Una vez energizada, la molécula de 9-ACA entra en un estado triplete excitado. En muchos sistemas ópticos, este estado triplete se considera “oscuro”, lo que significa que su energía a menudo se pierde en lugar de convertirse en luz útil. Sin embargo, en este diseño, la energía del estado triplete se transfiere con una eficiencia superior al 98% a los iones de lantánido dentro de las nanopartículas aislantes, lo que hace que emitan luz con un brillo notable.

Luz ultrapura del infrarrojo cercano a bajo voltaje

Con este método, los “LnLED” del equipo se pueden encender con un voltaje de funcionamiento relativamente bajo, de unos 5 voltios. Al mismo tiempo producen electroluminiscencia con una anchura espectral extremadamente estrecha. Esto hace que la emisión sea mucho más pura que la de muchas tecnologías competidoras, incluidos los puntos cuánticos (QD).

“La pureza de la luz en la segunda ventana del infrarrojo cercano emitida por nuestros LnLED es una gran ventaja”, afirmó el Dr. Zhongzheng Yu, autor principal del estudio e investigador asociado postdoctoral en el Laboratorio Cavendish. “Para aplicaciones como la detección biomédica o la comunicación óptica, se necesita una longitud de onda específica y muy nítida. Nuestros dispositivos logran esto sin esfuerzo, lo que es muy difícil de lograr con otros materiales”.

Imágenes biomédicas, comunicaciones ópticas y potencial de detección

Debido a que estas nanopartículas eléctricamente conductoras pueden emitir una luz tan clara y bien definida, podrían formar la base de la tecnología médica avanzada. Pequeños LnLED, potencialmente integrados en dispositivos inyectables o portátiles, podrían usarse para obtener imágenes de tejidos profundos para encontrar cáncer, rastrear la función de los órganos en tiempo real o activar medicamentos activados por luz con alta precisión.

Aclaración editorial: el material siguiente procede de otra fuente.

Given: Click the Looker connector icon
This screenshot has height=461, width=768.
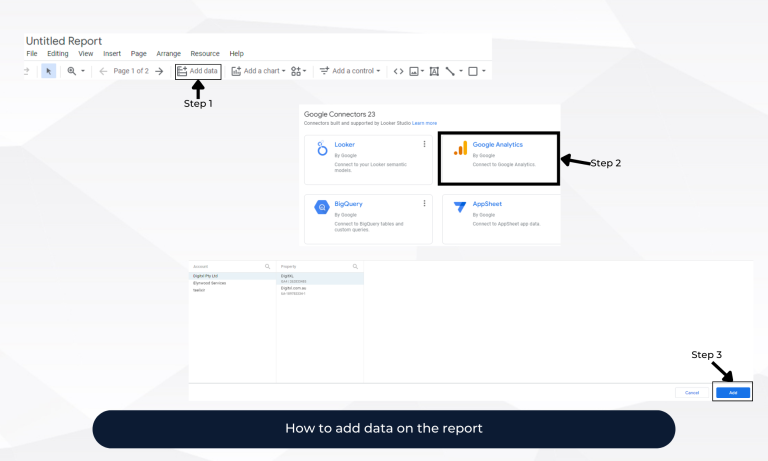Looking at the screenshot, I should (x=322, y=149).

Su estrecha salida espectral los hace atractivos para las comunicaciones ópticas, donde las longitudes de onda puras y estables pueden ayudar a enviar más datos con menos interferencia. Además, esta plataforma puede soportar sensores altamente sensibles que detectan marcadores químicos o biológicos muy específicos, mejorando las herramientas de diagnóstico y monitoreo ambiental.

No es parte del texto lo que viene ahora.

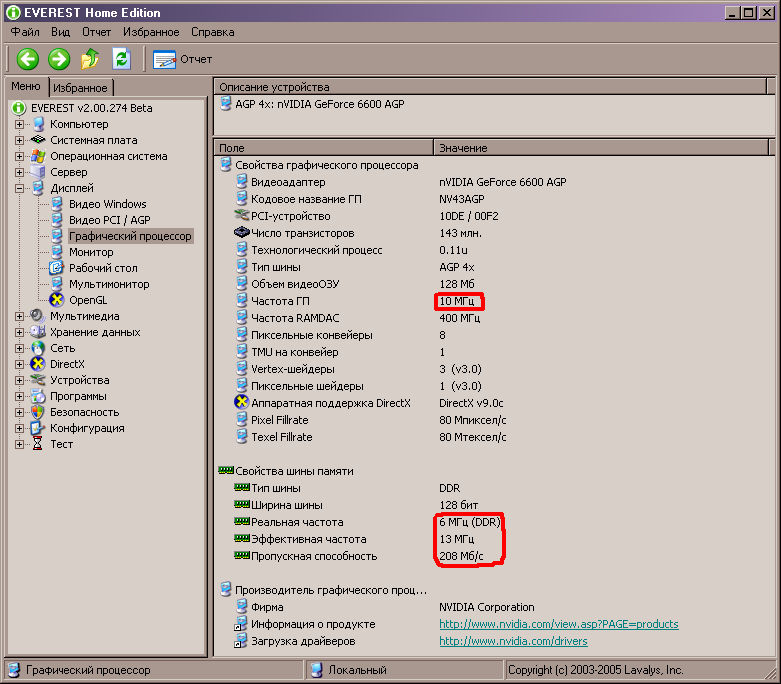Expand the Системная плата tree node
The height and width of the screenshot is (684, 781).
[x=19, y=140]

Rendimiento de primera generación y direcciones futuras

En pruebas preliminares, los investigadores lograron una eficiencia cuántica externa superior al 0,6% para sus LED NIR-II. Para un dispositivo de primera generación fabricado a partir de nanopartículas aislantes conductoras de electricidad, este rendimiento se considera muy prometedor. El equipo también identificó rutas claras para aumentar la eficiencia en diseños futuros.

“Esto es sólo el comienzo. Hemos desbloqueado una clase completamente nueva de materiales para la optoelectrónica”, añadió el Dr. Yunzhou Deng, investigador asociado postdoctoral en el Laboratorio Cavendish. “El principio básico es tan versátil que ahora podemos explorar innumerables combinaciones de biomoléculas y nanomateriales aislantes. Esto nos permitirá crear dispositivos con propiedades adecuadas para aplicaciones en las que aún no hemos pensado”.

Este trabajo fue financiado en parte por una beca de investigación fronteriza de investigación e innovación del Reino Unido (UKRI) (EP/Y015584/1) y una beca individual posdoctoral (programa de becas Marie Skłodowska-Curie).